Reading text:
>> Start

# Lab1
## Brief Introduction about the Overall System
This Lab is using Vitis_HLS and Vivado to transfer C/C++ code into RTL hardware code. Letting we can focus on the behavior/algorithm of the hardware instead of the RTL coding.
The connection between these two tools are,
* Vitis HLS: Synthesizes C++ algorithms into hardware IP.
* Vivado: Generates block design applications for interfacing with the synthesized IP.
In Vitis_HLS, we need to go through these three simulation to verify the C code and the Design that tranformed from the C code.
* C sim (c-simulation): Simulates the correctness of C++ algorithm.
* C synthesis: Synthesizes C++ code into RTL hardware language.
* Co-sim (C/RTL co-simulation): Compares C-simulation and RTL-simulation results.
## What is Observed & Learned
* Basic usage of the Vivado and Vitis_HLS
* .bit, .hwh, .ipynb's usage on board simulation
* Pragmas are used for directives, enabling constraints and optimizations.
# Lab2
## Brief Introduction about the Overall System
We need to implement different AXI protocal to do the FIR computation with hardware circuit
We used two types of AIX-protocal,
* M-AXI (FIR_N11_MAXI):
Directly accesses DDR using M-AXI protocol.
No need for DMA assistance.
* S-AXI (FIR_N11_Stream):
Uses AXI-Stream as the interface.
Requires DMA (adapter) assistance for external DDR read/write.
Offers a more modular approach by delegating address handling to other IPs.
## What is Observed & Learned
MAXI & Stream Interface differences:
Both have handshake mechanisms (valid & ready).
AXI-Stream lacks an address interface, focusing solely on data transmission and reception, it can only do data-transfer, doesn't care the address or the burst length whatsoever
M-AXI involves address-based read/write operations
While writing the Lab2 reports, we also learned these information.
* AXI-stream, AXI-FULL(MAXI, AXI-master-slave), axi-lite belong to AMBA AXI 4.0 protocols.
* AXI-Lite handles small data transfers with address and handshake.
* AXI-FULL (and AXI-Lite) supports burst transfers for large data after a single handshake.
* AXI-Stream lacks an address concept but includes handshake for data transmission.
# Lab3
github link: https://github.com/b3nsonchang/SoC_lab3_fir
This repositary includes the waveform, Design & Testbench ,synth report, and the Lab report.
## Circuit & Function SPEC
Implementation of finite impulse response with n = 11. With only 1 Multiplier and 1 Adder, and 2 bram with 11 entry each.
The circuit needs to compute 
## What is Observed & Learned
* Verilog coding needs to be careful with the aomount of operand, otherwise it'll fail the SPEC.
* AXI-Lite-protocal Decoding
# Lab4-1
## Brief Introduction about the Overall System
Using the firmware code **fir.c** to simulate shift RAM, multiplies it with corresponding tap parameters, and accumulates the result
Using **counter_la_fir.out** store the registers into data as an init step.

>> End

Excerpted data:

>> Start

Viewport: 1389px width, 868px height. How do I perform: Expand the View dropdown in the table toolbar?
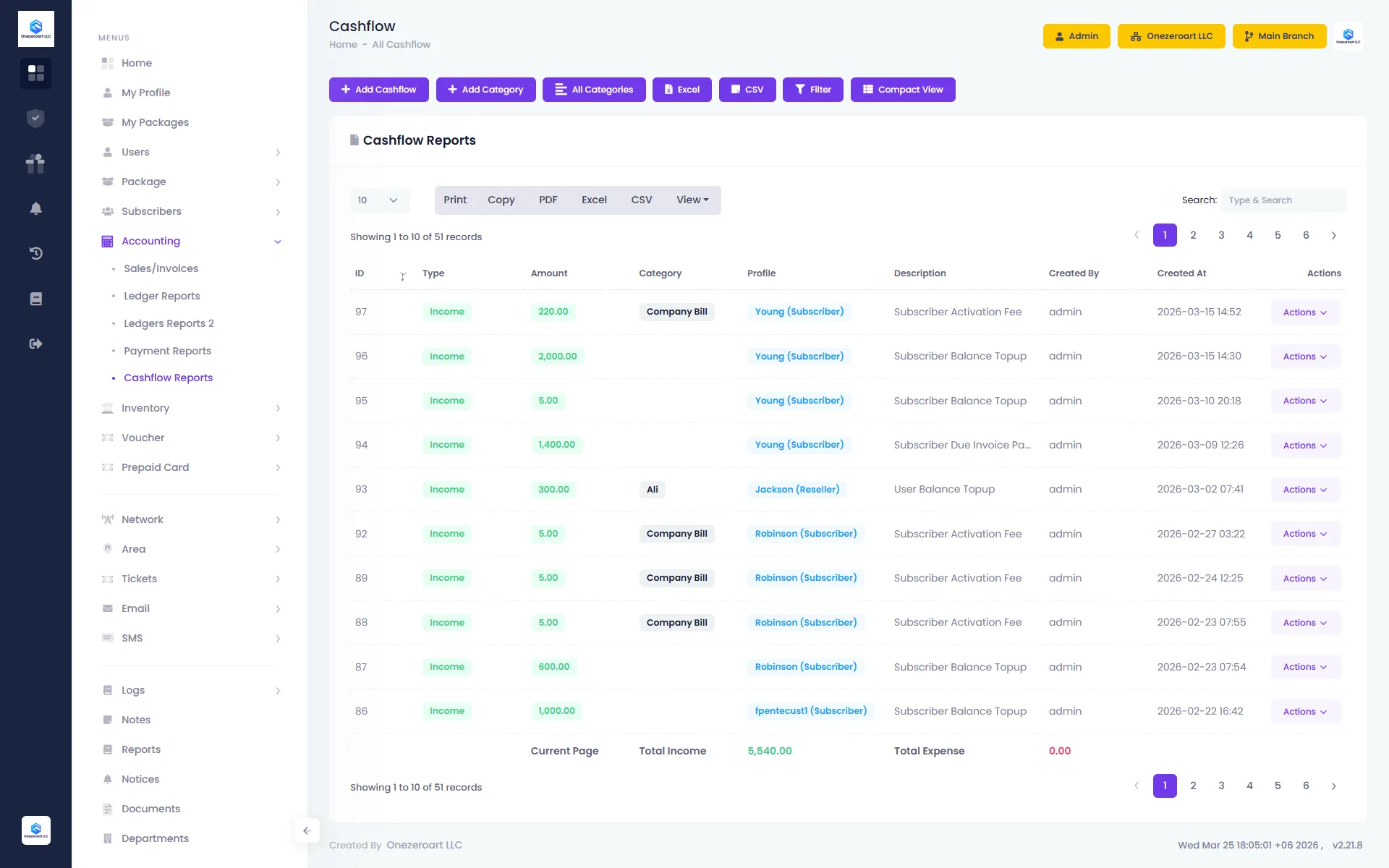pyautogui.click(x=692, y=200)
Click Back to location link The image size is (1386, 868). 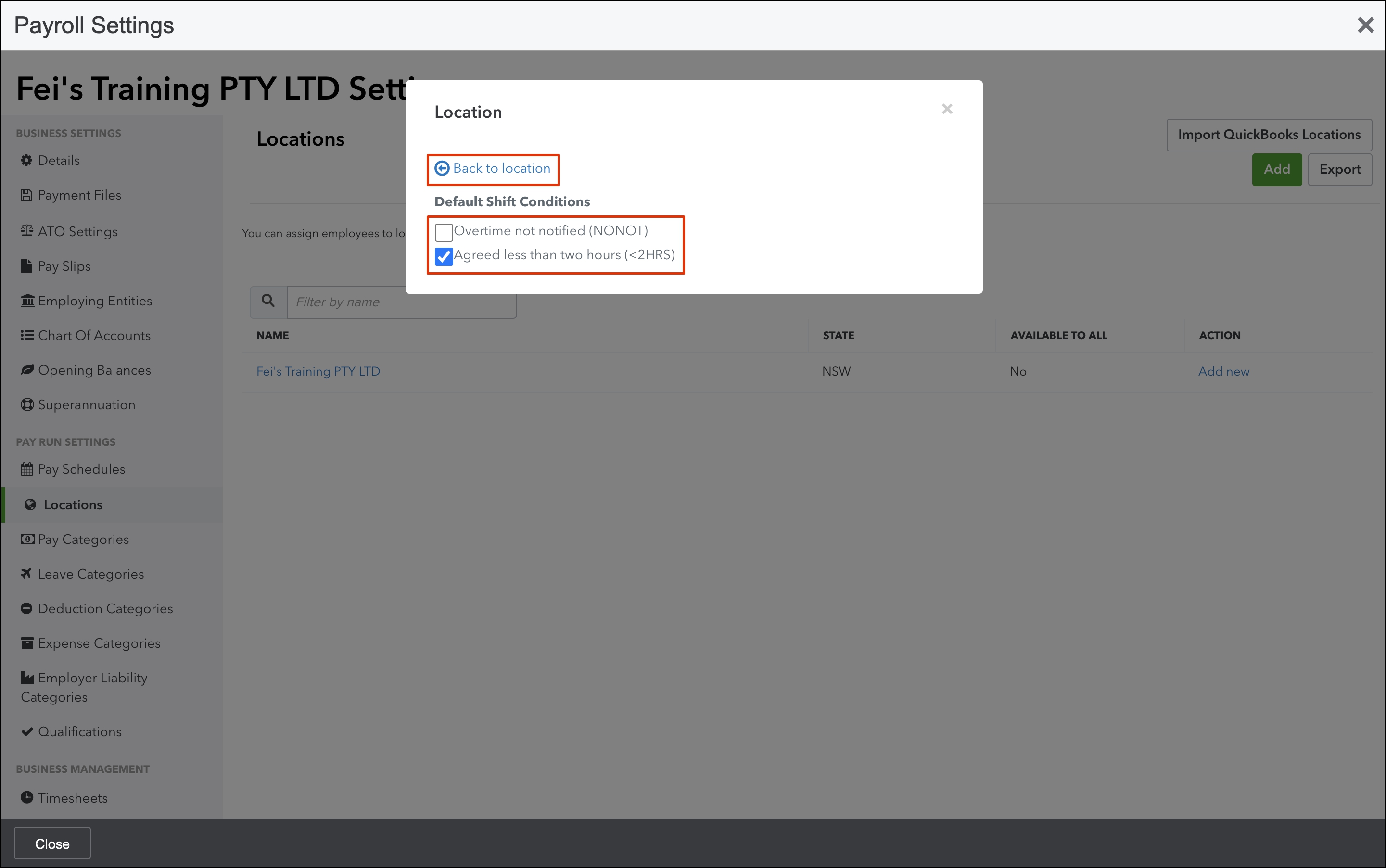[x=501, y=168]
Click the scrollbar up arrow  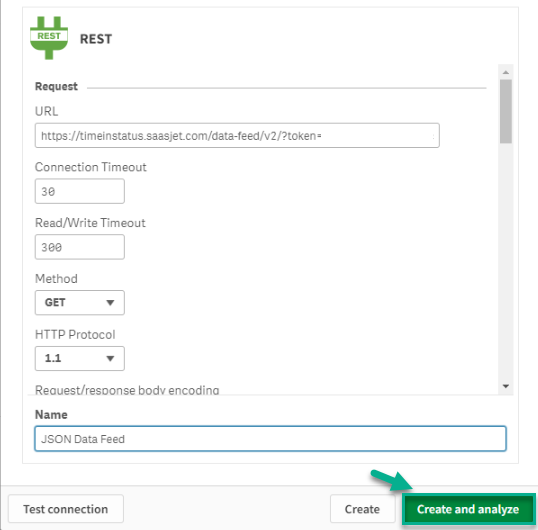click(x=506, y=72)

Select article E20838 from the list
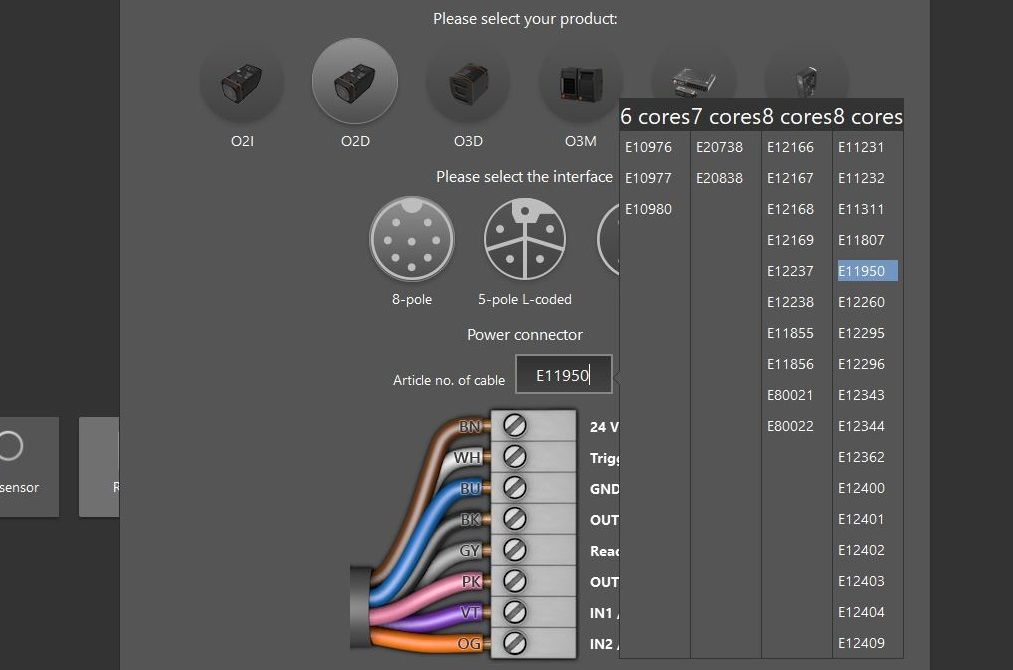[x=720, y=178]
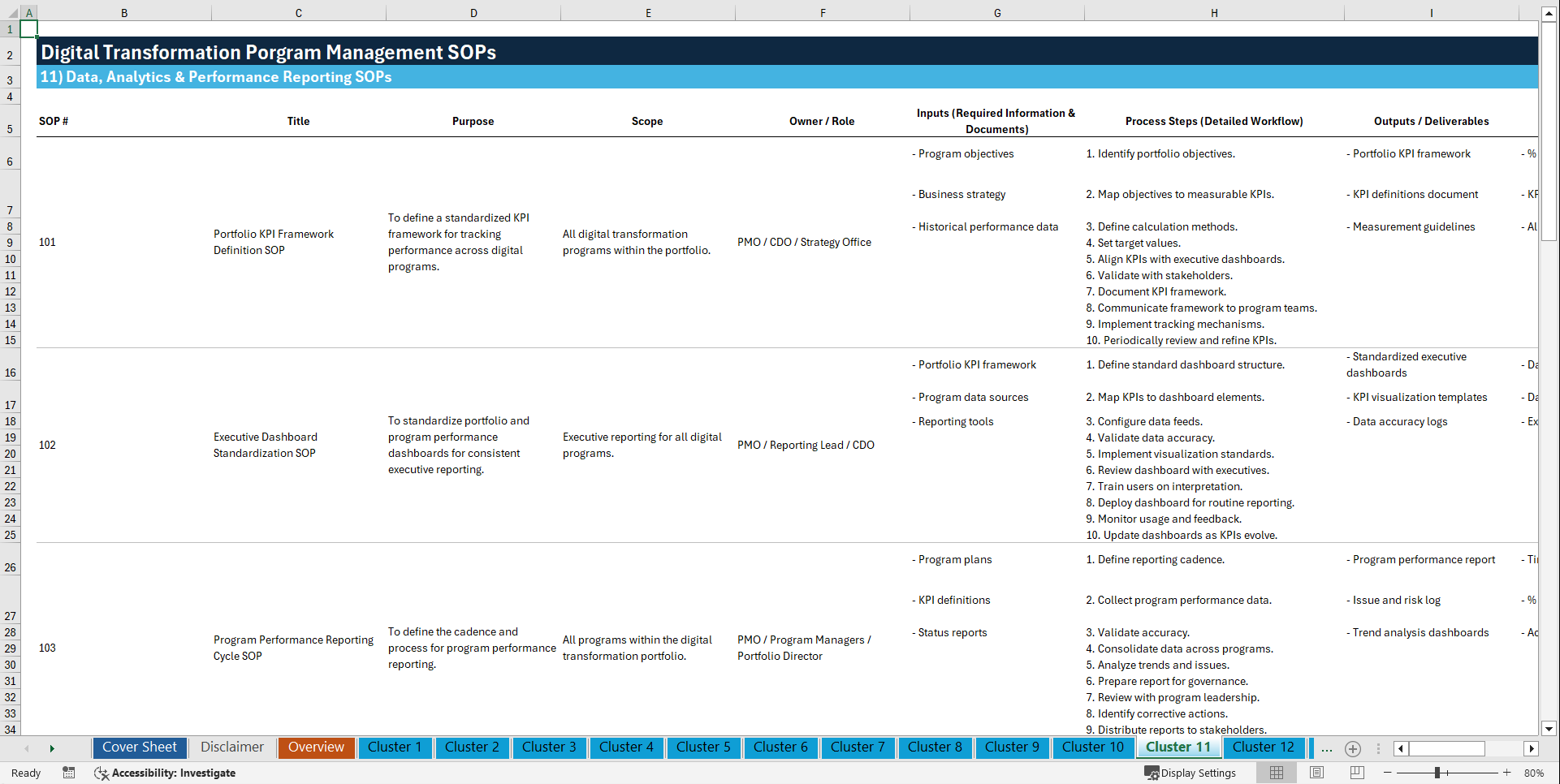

>> End

Problems to work on:
1 - Answer these questions from the lab notes.
(a) In Lab1, what does Co-sim compare?
(b) In Lab2, which design uses AXI-Stream and requires DMA assistance for external DDR read/write?
(c) In Lab3, how many multipliers and adders does the circuit use?
2 - Decide whether each statement agrees with the lab notes, and quote the words that settle it.
(a) The M-AXI design in Lab2 needs DMA assistance.
(b) The Lab3 circuit has two BRAMs with 11 entries each.
(c) AXI-Stream has an address interface.
Answer from the lab notes alone.

Problem solutions:
1 -
(a) C-simulation and RTL-simulation results.
(b) S-AXI (FIR_N11_Stream).
(c) One multiplier and one adder.

2 -
(a) No: "No need for DMA assistance."
(b) Yes: "2 bram with 11 entry each."
(c) No: "AXI-Stream lacks an address interface"